The state has only processed applications from September, state health department commissioner Heidi Hedberg said. There are still 900 food stamp applications that remain from October, and no estimate for how many applications were received in November, December, or January.
Hedberg told the Anchorage Daily News last month that while some progress has been made, there is no firm timeline for when the backlog will be cleared.
State officials said the delays were due to staff shortage, a cyberattack that disrupted online services, and a flood of recertification applications after emergency pandemic allotments ended in September.
One Haines resident said she is waiting on food stamps she applied for almost three months ago. She was told by two agency employees that her application would be expedited. After still receiving no benefits, she called a third time.

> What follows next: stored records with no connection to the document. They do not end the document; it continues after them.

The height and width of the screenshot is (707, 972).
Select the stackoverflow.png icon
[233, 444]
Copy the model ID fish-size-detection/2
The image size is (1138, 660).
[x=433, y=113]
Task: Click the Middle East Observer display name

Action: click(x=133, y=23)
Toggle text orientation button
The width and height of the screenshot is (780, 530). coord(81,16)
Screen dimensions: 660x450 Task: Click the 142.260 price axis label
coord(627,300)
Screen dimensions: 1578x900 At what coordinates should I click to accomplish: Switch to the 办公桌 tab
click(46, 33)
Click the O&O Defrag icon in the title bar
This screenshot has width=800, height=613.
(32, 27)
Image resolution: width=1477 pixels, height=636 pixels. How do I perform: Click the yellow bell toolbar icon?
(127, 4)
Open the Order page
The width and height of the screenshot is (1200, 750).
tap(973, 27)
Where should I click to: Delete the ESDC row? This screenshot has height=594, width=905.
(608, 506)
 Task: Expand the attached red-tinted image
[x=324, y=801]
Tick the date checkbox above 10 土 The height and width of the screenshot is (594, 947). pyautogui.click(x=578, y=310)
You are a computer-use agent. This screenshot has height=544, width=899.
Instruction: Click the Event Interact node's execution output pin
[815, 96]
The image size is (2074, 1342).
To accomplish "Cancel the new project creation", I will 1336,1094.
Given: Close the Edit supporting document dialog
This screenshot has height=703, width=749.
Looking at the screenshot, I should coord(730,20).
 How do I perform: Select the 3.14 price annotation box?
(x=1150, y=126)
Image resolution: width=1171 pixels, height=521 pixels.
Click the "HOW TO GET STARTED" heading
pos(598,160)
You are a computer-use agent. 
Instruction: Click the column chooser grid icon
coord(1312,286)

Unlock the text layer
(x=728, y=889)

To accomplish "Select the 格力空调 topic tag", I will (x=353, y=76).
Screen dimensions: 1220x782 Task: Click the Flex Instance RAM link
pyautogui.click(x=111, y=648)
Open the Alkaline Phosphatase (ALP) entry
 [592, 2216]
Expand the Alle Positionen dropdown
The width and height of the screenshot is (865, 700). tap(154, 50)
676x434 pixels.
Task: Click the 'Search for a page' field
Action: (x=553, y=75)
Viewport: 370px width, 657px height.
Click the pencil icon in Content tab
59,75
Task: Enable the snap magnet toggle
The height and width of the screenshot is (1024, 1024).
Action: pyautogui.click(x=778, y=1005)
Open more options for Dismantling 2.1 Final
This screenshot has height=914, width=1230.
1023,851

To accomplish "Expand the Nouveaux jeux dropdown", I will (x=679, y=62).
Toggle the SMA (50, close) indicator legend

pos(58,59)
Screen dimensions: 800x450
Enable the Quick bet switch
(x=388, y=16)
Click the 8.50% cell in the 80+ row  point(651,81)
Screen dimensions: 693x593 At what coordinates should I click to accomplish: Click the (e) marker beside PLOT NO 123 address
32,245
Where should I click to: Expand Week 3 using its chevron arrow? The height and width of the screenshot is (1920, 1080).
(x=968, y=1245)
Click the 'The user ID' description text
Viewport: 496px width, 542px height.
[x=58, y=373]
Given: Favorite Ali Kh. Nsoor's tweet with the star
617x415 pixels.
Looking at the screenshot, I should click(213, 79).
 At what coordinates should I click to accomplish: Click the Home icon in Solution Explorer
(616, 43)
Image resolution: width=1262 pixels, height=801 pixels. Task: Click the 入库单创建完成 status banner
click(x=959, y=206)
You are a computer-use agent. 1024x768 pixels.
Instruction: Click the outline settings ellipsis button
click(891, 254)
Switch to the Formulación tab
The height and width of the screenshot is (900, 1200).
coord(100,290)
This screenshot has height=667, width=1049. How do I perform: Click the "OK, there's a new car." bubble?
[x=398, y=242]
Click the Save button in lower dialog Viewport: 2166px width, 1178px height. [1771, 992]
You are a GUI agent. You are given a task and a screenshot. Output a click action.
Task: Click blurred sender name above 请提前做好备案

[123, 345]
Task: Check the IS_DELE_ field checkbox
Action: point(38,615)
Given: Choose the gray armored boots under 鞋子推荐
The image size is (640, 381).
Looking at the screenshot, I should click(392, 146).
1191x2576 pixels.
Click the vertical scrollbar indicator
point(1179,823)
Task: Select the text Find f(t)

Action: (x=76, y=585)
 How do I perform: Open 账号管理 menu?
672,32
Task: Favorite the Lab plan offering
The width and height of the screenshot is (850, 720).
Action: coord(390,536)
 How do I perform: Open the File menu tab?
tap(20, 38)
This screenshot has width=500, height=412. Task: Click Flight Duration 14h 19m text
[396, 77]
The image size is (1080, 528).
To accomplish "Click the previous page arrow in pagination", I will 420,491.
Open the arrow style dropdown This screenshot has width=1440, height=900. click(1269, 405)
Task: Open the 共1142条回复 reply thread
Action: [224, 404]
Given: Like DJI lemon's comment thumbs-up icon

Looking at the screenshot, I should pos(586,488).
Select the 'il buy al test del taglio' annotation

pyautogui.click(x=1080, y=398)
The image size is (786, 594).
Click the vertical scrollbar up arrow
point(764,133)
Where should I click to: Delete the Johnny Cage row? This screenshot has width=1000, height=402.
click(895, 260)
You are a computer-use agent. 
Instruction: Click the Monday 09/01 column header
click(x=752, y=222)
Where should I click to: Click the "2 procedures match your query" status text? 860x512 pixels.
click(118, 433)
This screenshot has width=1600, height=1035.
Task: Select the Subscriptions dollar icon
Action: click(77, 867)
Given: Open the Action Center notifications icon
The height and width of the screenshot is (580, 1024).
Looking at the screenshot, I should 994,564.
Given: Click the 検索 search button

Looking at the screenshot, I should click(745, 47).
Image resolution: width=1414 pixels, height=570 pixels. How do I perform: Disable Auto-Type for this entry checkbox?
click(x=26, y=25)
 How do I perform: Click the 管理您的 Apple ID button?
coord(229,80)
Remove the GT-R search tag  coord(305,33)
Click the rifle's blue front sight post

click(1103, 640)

“I told her we were hungry, we're running out of food. She told me there were lots of people that were hungry and running out of food and we shouldn't expect anything for at least another month,” she said in a private Facebook message.
Another resident has waited over four months for her recertification to be accepted. She is trying to feed five people with an income of $600 a month, she said.
“It’s a freaking nightmare,” she said. “You’re lucky if you can get anybody to talk to. They send you letters in the mail and my mother is legally blind. She can't see what they say. The letters just say to call.”
When she called, she was put in a two-hour phone queue.
“If they were to have people come in and just answer the phone calls, that would have been nice to hear,” she said. “At one point I was number 262 in line. They told me my wait time was two hours. You can either sit on the phone for two hours or you can leave your callback number. I left my callback number and nobody ever called.”
Federal law requires the Department of Health to provide benefits no later than 30 days after an application is accepted. Residents that qualify for expedited processing should receive benefits within seven days of their application. Ten Alaskans are suing the state for allegedly violating federal law.
Last week, Governor Mike Dunleavy added $9 million to the state’s budget to contract emergency workers to process applications. The program will condense two years of training into just two months.
Susan Briles, who manages health benefits for SEARHC patients, said the contract concerns her. She said a difficult aspect of the job is that policies are constantly changing and training efforts “can’t keep up.”
“There are so many conflicting rules depending on your household makeup, how long you've been in the country, etc,” Briles said. Going back to correct errors from poorly trained employees only complicates the already lengthy process, she said.
The department is also contracting security guards across Alaska’s 11 Division of Public Assistance offices as staff face increasing threats.